Vous mélangez la vidéosurveillance et la vidéoprotection. C’est un domaine que je
connais très bien, un petit peu plus que vous, je me permets de vous le dire. La
vidéosurveillance n’a rien à voir avec la vidéoprotection.
M. Corde – Pour moi, c’est la même chose.
M. le Maire – Pour vous ; mais renseignez vous, ce n’est pas le cas. A Nice, vous avez de la
vidéosurveillance, avec des murs d’écran, avec des gens derrière, qui regardent
tout ce qui se passe à chaque minute. Cela, c’est de la vidéosurveillance. Ce que
je propose à Nevers, c’est de la vidéoprotection, pour protéger en premier lieu les
habitants des agressions, parce qu’il y en a un certain nombre, et puis pour
protéger les bâtiments. Parce que l’école de Lourdes, dont les vitres ont été
brisées la semaine dernière, c’est inacceptable. Parce que le portail du kiosque du
parc détérioré récemment, c’est inacceptable. Et qui paie la note ? Ce sont les
neversois. Donc c’est aussi pour protéger les bâtiments. Et la vidéoprotection, on
ne s’en sert que si l’on en a besoin, c'est-à-dire que s’il y a un acte de délinquance.

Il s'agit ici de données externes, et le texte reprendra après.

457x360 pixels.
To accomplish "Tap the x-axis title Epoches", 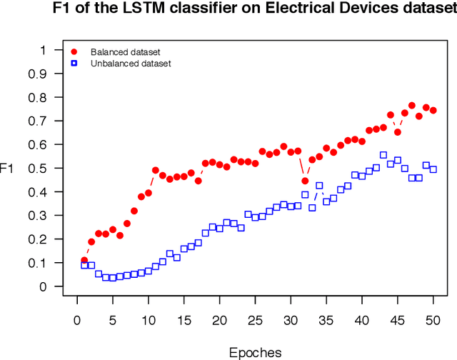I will (x=255, y=352).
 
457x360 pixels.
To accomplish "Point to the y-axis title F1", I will (x=6, y=169).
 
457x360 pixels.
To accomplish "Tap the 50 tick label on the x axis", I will (x=433, y=320).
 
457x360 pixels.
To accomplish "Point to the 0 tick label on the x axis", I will (x=77, y=320).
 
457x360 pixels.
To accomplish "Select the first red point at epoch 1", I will (x=84, y=261).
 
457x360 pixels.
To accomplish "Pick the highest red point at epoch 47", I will (x=411, y=106).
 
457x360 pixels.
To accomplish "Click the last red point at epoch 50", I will (x=433, y=111).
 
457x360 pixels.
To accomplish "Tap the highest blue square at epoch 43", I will (x=383, y=155).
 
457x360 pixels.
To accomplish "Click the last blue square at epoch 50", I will (x=433, y=169).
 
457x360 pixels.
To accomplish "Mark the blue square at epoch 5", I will (x=113, y=278).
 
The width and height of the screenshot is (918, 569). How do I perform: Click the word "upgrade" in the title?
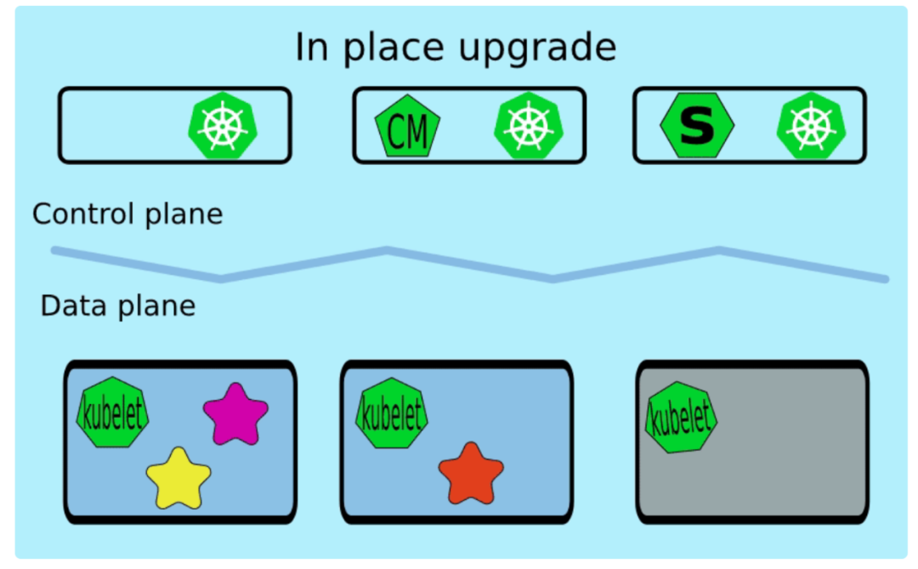537,48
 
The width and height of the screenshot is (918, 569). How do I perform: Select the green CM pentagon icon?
407,127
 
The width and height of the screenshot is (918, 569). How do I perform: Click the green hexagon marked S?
697,125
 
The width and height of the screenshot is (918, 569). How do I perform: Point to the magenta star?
235,413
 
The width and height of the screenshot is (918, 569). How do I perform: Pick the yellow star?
178,477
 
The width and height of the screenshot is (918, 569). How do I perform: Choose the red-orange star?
471,472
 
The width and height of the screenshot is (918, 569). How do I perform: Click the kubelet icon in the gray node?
681,418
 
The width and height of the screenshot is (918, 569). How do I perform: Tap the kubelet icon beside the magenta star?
112,413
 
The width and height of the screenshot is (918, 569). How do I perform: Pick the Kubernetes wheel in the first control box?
222,125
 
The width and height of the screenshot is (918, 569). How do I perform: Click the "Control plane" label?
128,213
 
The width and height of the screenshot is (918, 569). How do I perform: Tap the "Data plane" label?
117,305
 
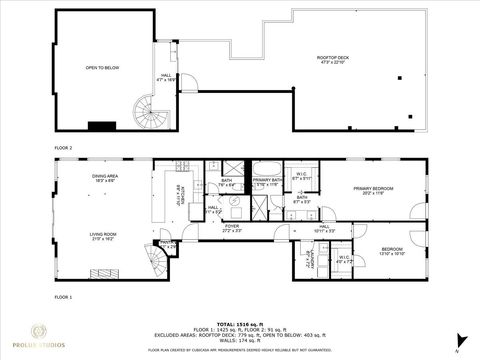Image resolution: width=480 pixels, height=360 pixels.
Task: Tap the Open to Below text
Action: (x=104, y=68)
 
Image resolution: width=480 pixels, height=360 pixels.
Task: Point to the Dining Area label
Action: (x=105, y=178)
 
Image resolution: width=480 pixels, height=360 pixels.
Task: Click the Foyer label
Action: (x=232, y=228)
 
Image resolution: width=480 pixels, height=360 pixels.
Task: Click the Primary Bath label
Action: (x=266, y=183)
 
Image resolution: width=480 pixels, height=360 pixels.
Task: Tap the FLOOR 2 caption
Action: (x=65, y=146)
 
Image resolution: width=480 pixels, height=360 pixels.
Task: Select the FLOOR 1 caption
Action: (x=65, y=297)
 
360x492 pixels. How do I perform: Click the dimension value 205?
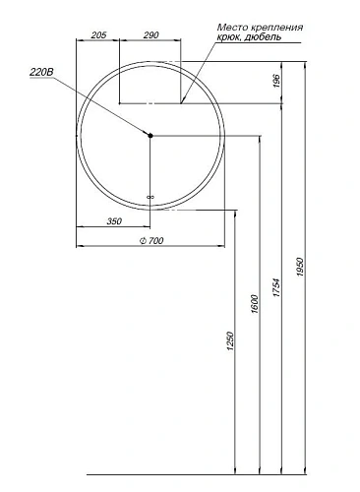(97, 34)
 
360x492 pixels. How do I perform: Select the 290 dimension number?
(150, 34)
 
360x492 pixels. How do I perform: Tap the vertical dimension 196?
(278, 81)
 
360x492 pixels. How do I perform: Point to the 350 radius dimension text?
(114, 221)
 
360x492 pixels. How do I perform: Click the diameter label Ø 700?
(150, 242)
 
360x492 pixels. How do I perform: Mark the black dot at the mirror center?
(150, 135)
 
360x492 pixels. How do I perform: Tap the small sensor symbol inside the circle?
(150, 197)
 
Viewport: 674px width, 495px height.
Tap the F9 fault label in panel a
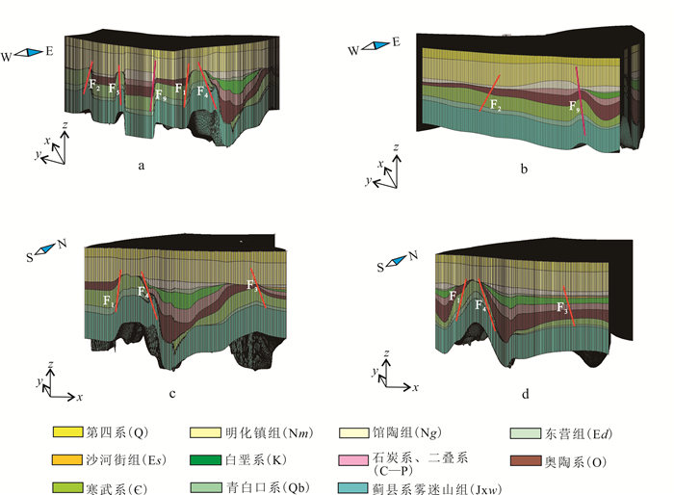click(x=161, y=94)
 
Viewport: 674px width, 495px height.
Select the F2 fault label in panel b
click(x=496, y=104)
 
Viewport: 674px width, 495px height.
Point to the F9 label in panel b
click(x=575, y=106)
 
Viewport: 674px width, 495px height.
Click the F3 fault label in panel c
click(x=253, y=286)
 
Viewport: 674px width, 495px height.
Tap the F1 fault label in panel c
click(x=109, y=301)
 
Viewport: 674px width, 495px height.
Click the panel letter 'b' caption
click(x=524, y=170)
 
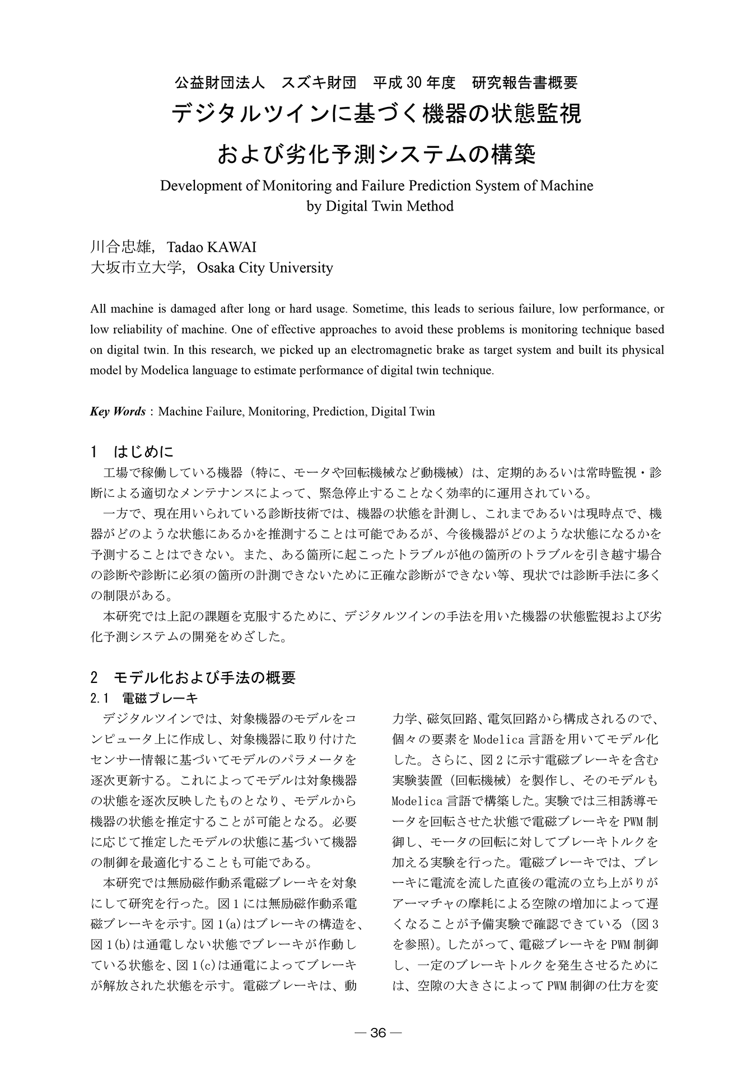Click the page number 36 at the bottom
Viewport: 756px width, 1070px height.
coord(379,1033)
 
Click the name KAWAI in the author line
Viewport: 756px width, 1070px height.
coord(232,247)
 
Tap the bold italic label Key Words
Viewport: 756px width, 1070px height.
coord(118,411)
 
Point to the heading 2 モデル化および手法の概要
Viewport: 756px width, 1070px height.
coord(193,677)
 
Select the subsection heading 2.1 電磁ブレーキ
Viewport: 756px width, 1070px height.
coord(144,698)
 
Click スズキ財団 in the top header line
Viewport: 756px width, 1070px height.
coord(319,83)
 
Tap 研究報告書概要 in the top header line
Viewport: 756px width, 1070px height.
coord(525,83)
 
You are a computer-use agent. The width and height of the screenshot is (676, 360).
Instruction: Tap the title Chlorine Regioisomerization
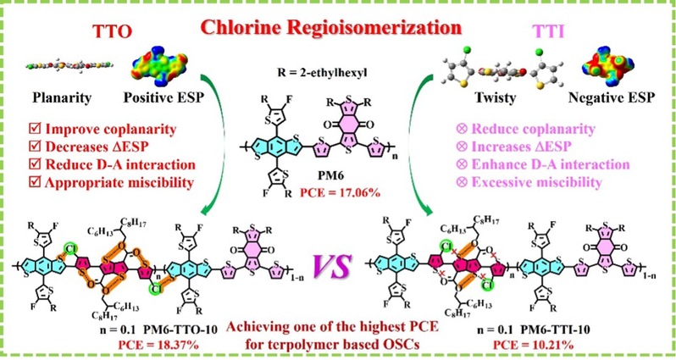click(x=331, y=29)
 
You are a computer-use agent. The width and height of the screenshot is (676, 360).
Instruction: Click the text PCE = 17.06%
click(x=341, y=193)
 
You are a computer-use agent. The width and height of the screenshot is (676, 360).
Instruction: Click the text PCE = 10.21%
click(x=533, y=346)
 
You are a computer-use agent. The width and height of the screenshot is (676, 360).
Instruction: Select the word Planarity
click(x=62, y=98)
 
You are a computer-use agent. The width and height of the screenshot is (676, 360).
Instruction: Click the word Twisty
click(x=495, y=98)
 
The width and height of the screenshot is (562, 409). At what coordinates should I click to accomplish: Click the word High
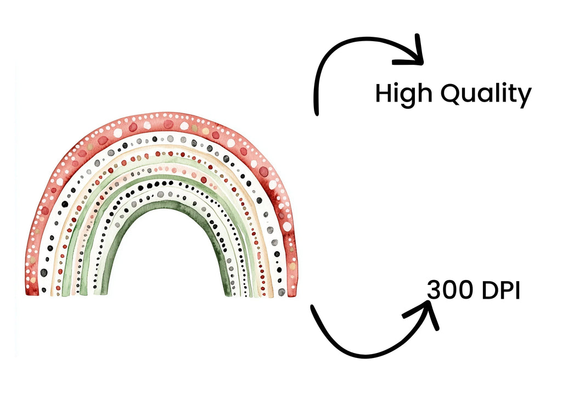(x=403, y=94)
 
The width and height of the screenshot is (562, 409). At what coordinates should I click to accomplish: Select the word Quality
(x=486, y=94)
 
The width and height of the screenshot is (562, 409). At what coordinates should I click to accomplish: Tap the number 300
(x=450, y=290)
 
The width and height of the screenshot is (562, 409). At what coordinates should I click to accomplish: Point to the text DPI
(x=501, y=290)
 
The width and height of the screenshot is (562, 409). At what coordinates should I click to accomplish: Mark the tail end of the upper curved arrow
(x=317, y=114)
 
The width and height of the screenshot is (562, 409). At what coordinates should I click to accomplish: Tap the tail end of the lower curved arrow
(x=312, y=307)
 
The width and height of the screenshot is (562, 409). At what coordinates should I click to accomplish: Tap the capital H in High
(x=383, y=93)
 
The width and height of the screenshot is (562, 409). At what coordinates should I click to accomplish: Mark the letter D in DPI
(x=490, y=290)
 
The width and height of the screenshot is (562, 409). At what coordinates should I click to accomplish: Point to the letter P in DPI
(x=508, y=290)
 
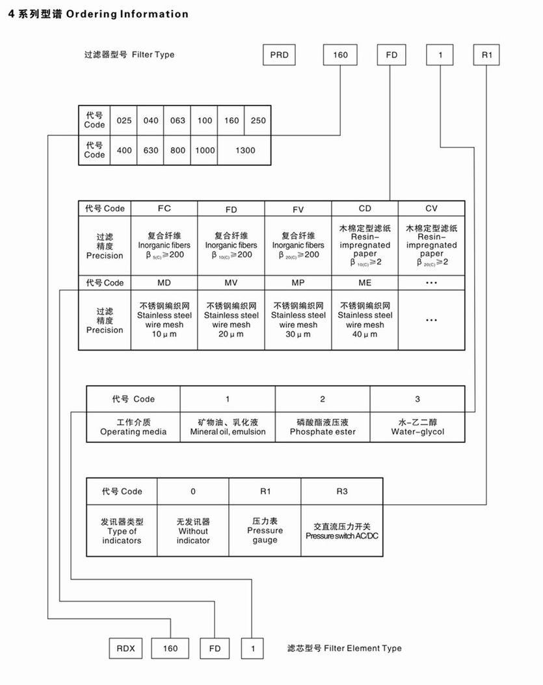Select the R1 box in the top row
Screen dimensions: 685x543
coord(486,55)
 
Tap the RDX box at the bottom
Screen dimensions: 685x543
coord(125,649)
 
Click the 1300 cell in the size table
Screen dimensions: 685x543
coord(245,150)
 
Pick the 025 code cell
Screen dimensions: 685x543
coord(124,120)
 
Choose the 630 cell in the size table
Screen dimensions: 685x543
coord(150,150)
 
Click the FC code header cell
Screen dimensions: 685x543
coord(164,209)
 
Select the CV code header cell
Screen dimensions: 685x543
coord(431,209)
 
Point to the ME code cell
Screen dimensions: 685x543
coord(364,283)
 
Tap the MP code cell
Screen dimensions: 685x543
coord(298,283)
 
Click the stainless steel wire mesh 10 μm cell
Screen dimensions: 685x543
coord(164,320)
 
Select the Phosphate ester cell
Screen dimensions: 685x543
coord(323,427)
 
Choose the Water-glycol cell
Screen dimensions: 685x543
coord(417,427)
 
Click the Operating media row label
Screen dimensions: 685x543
coord(133,427)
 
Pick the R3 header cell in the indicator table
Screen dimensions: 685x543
coord(341,491)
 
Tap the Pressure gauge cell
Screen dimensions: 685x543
coord(265,531)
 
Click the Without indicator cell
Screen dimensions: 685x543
coord(193,531)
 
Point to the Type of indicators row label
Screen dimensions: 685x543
coord(122,531)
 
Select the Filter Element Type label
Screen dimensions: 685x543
coord(344,648)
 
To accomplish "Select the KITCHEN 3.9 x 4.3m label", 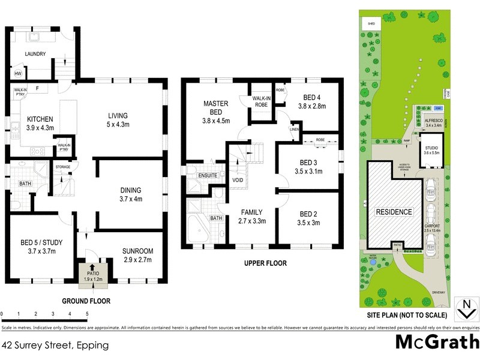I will pos(40,123).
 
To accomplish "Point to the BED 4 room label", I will pos(311,101).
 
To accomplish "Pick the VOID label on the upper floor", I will pos(237,180).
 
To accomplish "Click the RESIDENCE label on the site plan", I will pos(394,212).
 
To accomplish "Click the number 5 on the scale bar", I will pos(87,314).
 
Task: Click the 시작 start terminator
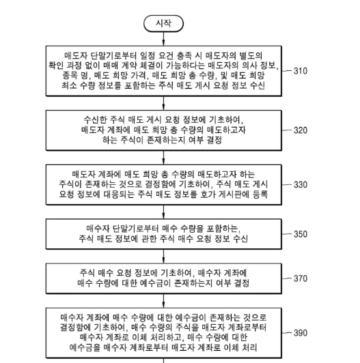tap(164, 25)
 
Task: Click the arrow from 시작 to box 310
tap(164, 38)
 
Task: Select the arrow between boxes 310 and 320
tap(164, 100)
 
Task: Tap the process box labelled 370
tap(164, 278)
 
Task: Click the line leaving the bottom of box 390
tap(164, 359)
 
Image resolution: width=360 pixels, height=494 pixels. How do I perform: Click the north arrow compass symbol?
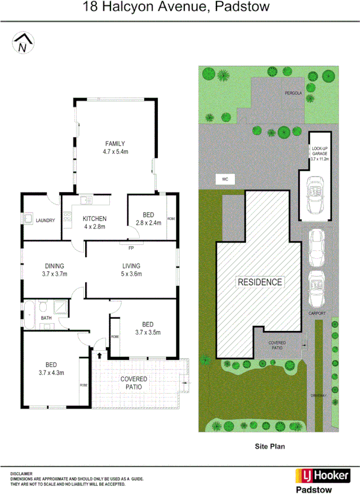coord(23,43)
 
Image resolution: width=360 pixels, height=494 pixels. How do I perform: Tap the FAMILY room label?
coord(115,147)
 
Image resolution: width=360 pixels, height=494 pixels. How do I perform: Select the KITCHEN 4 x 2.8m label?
coord(95,223)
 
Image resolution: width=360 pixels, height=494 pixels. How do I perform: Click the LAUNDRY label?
coord(45,220)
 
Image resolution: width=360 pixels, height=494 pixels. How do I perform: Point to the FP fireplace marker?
coord(131,248)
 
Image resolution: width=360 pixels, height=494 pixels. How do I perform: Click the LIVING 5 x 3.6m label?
coord(131,270)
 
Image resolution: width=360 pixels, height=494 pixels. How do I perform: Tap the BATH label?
coord(46,318)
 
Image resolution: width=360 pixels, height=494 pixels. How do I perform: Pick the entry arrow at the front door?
coord(100,355)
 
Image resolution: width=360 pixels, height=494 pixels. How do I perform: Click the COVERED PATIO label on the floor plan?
coord(134,383)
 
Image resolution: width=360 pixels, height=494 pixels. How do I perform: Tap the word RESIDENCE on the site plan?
coord(260,282)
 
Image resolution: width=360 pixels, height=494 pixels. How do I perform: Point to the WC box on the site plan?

Et ce sont, en fait, des enregistrements qui ne sont visionnés que par des policiers
agréés, sous contrôle du Procureur de la République. Cela n’a strictement rien à
voir. Nous n’allons pas installer des agents municipaux qui vont surveiller chaque
personne à chaque endroit. Nous allons simplement nous donner les moyens
d’identifier. Et M. Corde, vous disiez que cela provoquait des achats de vêtements
à capuche. Alors, je ne sais si cela fait augmenter les chiffres d’affaires des
magasins de vêtements de sport, mais simplement, j’ai pu, dans le cadre de mon
métier de base, constater que grâce à cela, même les gens avec des capuches
peuvent être identifiés, parce que quand vous allez retirer de l’argent à un
distributeur de banque, vous êtes filmé ; et les gens qui font des infractions à la
carte bancaire sont identifiés, malgré les capuches. Et quand vous faites vos
courses, vous êtes filmé ; et si vous n’avez rien à vous reprocher, vous franchissez
la caisse sans problème. Donc, les neversois n’ont rien à perdre, et n’ont pas à
avoir peur de ce qui n’est que de la protection, qui vise à les protéger ; et si un
neversois se fait agresser, nous pourrons identifier l’agresseur. Donc
contrairement à ce que vous dites, ce n’est pas pour réprimer, parce que la
personne qui sait qu’elle va être filmée peut être dissuadée de commettre un acte
d’incivilité, de dégradation ou d’agression. Donc, c’est de la dissuasion, c’est aussi
de la prévention, la vidéoprotection, qui est largement soutenue par l’Etat, par le
préfet, avec des fonds qui pourront nous être effectivement remis. J’ai commencé
mes consultations, de la population. Au Banlay, à Stéphane Hessel, aux
assemblées générales de conseils de quartiers, où cela reçoit un accueil très
favorable ; bien plus que je ne le pensais, parce que j’étais contre, il y a quelques
années, sur ces systèmes-là, parce que je suis aussi très attaché à la liberté
individuelle. Mais à partir du moment où nous nous inscrivons sur de la
vidéoprotection – ce qui est très différent encore une fois à la vidéosurveillance, et
je vous invite, et je vous en remercie par avance, à être précis sur les termes à
choisir, parce que cela n’est pas pareil – nous nous inscrivons sur une logique qui
protégera les citoyens, qui protégera les bâtiments de la ville, qui sont parfois
malmenés. Voilà ce que je souhaitais dire par rapport à cela.50
conseil municipal de Nevers – 7 avril 2015
Quelques mots de réponse sur des sujets complémentaires. Vous le savez, nous
sommes sur un budget avec des choix qui ont été arrêtés, avec certains dossiers
qui ont été délibérés en conseil municipal, et d’autres qui sont effectivement à l’état
de projets, qui constituent des intentions budgétaires. Et rassurez-vous : quand
l’heure sera venue, nous en débattrons en conseil municipal, et ils n’aboutiront que
si le conseil les valide, bien évidemment. Cela vous a été dit, d’ailleurs, M. Corde,
en commission, je le sais. Et vous en êtes tout à fait conscient.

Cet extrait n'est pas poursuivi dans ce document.